Called very extravagantly Operation Murambatsvina, the controversial home-demolition exercise left at least 700 000 people homeless and affected another 2,4-million people, according to a report by United Nations special envoy Anna Tibaijuka.
After Mugabe accepted the idea, it was followed by several weeks of meticulous planning. Operation Murambatsvina began in May, a few weeks after the ruling Zanu-PF party trounced the main opposition Movement for Democratic Change (MDC) in a controversial parliamentary election.
The first meeting to plan the logistics of the operation was chaired by Mengistu himself at CIO headquarters in Harare, and was attended by a tight clique of Mugabe supporters from the defence forces. Commander General Constantine Chiwenga, Zimbabwe National Army Commander Philip Valerio Sibanda, Air Force of Zimbabwe Commander Air Marshal Perence Shiri, CIO director general Happyton Bonyongwe, his deputy, Menard Muzariri, and director of prisons Brigadier Zimondi. The police were represented by Deputy Commissioner Godwin Matanga.
The New York Times today claims that "officials" close to Mr. Mugabe said in interviews in October that Air Marshal Shiri was among the military commanders (of whom those listed above would form the core) who feared that the power-sharing deal with the opposition failed to protect them from prosecution for their roles in the country’s political violence.
Home Minister Kembo Mohadi was quoted in The Herald yesterday saying that the shooting was part of “a buildup of terror attacks targeting high-profile persons, government officials, government establishments and public transportation systems.”

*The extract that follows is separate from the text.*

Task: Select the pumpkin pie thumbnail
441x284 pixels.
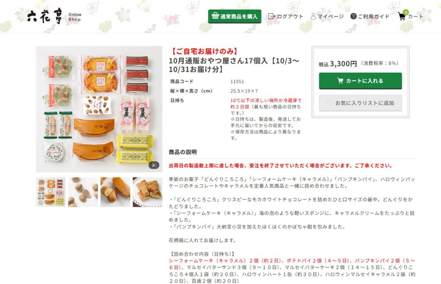Action: pyautogui.click(x=148, y=192)
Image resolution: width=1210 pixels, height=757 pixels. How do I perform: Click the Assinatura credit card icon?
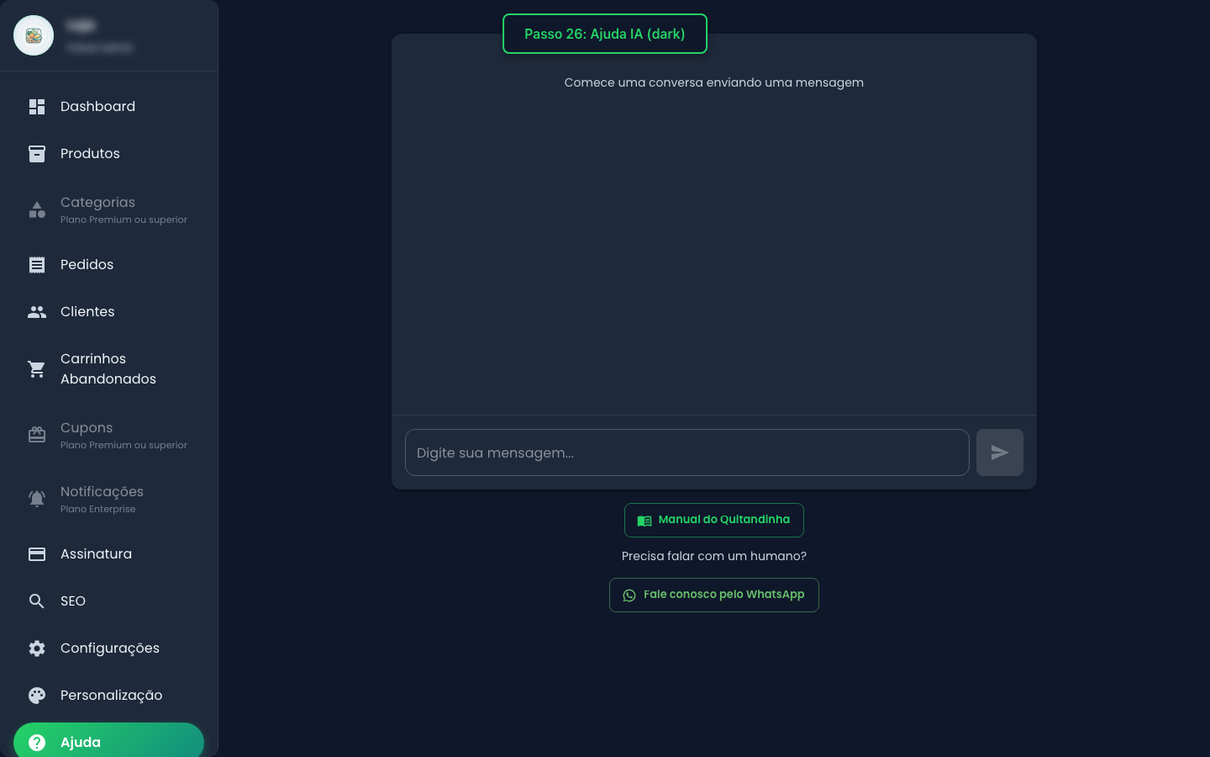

His statement (which may or may not be accurate or anywhere near the truth) cited bombings in August of the Harare Central Police Station, a road and railroad bridges, as well as November bombings of the criminal investigation department’s headquarters in Harare and, again, the police station. It alleged that after investigations of the attacks, plastic explosives were recovered from a senior opposition official.
It would be premature to think that this "assassination" attempt represents a cracking of the ZANU leadership. Certainly squabbling over the dwindlings spoils and the restrictions on flight (Shri is banned from EU and US since 202/3) will lead to in fighting.
The cholera epidemic concerns no-one - Didymus Mutasa, the brutal, uneducated Security Minister is reported saying in 2002, that "we would be better off with only 6million people, with our own people who support the liberation struggle. We don't want all these extra people".
So far that's going to plan.
Meanwhile the AFRICOM forces in Mali are undertaking training and exercises.
"The tyranny of distance in the African continent is amazing," said Lt. Col. Eric Hill, the 8th SOS squadron commander. "We were able to go over 500 nautical miles, infiltrate a small team for them to run their exercise, and bring them back all the way to home base without doing an air refueling stop. And we were able to do that in the span of about four hours."
"It would take the MH-53 (Pave Low) twice, sometimes three times as long (to do these missions)," Captain Woodlief an SOS Osprey pilot said. "And we did it with just one aircraft."
Members of the 1st Special Operations Helicopter Maintenance Squadron deployed to Bamako in support of the 8th SOS.
"We had zero maintenance cancels, zero delays, and we executed 100 percent every time," Captain Woodlief said. "I think we went above and beyond everyone's expectations."
More pictures Air Force Link
2 comments:
I wonder which lab the cholera came from?
Judging by the TV new shots of sanitation / water supplies there was no need for anyone to import cholera.
As far as the Mugabe club are concerned anything that helps the de-population is a good thing.